Millions of Americans head to polling places this month to make their voices heard. Few rights are considered more sacred. Yet, this election takes on special meaning because of the amplified voices of students—most of whom are not yet old enough to cast their own votes. The February school shooting tragedy in Parkland, FL, sparked an explosion of activism by students who continue to inspire us with their persistence, commitment, and eloquence.
Like all of us, each student aspires to personal success, however they define it. “We have some ambitious goals,” said Billy Wermuth, a Pennsylvania senior who serves on NASSP’s Student Leadership Advisory Committee and addressed policymakers at a Capitol Hill briefing in April. “But just as important, on our way to those goals, we are becoming more vocal advocates for our schools, for our communities, and for our generation.
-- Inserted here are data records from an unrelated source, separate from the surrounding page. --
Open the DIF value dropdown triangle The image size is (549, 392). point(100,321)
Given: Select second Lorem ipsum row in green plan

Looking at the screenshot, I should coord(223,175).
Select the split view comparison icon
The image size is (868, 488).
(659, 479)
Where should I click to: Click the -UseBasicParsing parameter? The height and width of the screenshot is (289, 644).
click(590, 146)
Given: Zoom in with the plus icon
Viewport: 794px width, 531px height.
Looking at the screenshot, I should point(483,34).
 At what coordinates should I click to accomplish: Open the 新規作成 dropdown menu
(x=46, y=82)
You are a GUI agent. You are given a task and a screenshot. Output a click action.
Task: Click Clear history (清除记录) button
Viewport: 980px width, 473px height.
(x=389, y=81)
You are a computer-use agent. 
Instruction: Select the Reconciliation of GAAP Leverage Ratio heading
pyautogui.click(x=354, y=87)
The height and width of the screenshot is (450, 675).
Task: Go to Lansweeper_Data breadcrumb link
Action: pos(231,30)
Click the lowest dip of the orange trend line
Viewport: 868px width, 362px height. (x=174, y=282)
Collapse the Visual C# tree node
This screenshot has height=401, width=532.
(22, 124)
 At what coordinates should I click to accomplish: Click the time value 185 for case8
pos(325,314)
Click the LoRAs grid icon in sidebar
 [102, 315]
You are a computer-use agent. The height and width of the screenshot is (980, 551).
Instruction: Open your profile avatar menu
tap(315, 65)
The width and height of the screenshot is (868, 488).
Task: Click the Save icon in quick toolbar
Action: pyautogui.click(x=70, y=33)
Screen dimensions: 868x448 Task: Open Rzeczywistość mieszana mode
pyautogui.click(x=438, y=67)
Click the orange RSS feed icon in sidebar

Our public schools have prepared us for this moment.”
That’s right. Student advocates like Wermuth or the teens in Parkland—or any informed citizen, for that matter—do not suddenly hatch in response to an incident. As the students describe it, their experiences in various classes—coupled with participation in debate team and other activities facilitated by adults who valued them and believed in them—helped shape them and built their confidence. As Marjory Stoneman Douglas High School Principal Ty Thompson illustrated at the 2018 National Principals Conference, their voices are loud and strong because of public schools. Their public schools taught them crucial knowledge and skills, then empowered them to use their knowledge and skills in the “realest” of real-world settings.
Those students remind us of our shared call to cultivate student voice. Indeed, NASSP’s commitment to student voice is nearly as old as the organization itself. As the home of the National Honor Societies and National Student Council, we started talking about student empowerment long before it was a trend. In fact, NASSP just released a new edition of our guide for cultivating student voice called Raising Student Voice & Participation, or RSVP. Visit www.natstuco.us/rsvp for details.
As school leaders committed to the success of each student, your creativity in empowering students builds our nation’s future. Thank you for all you do. And, as always, thank you for allowing NASSP to play a part in your work.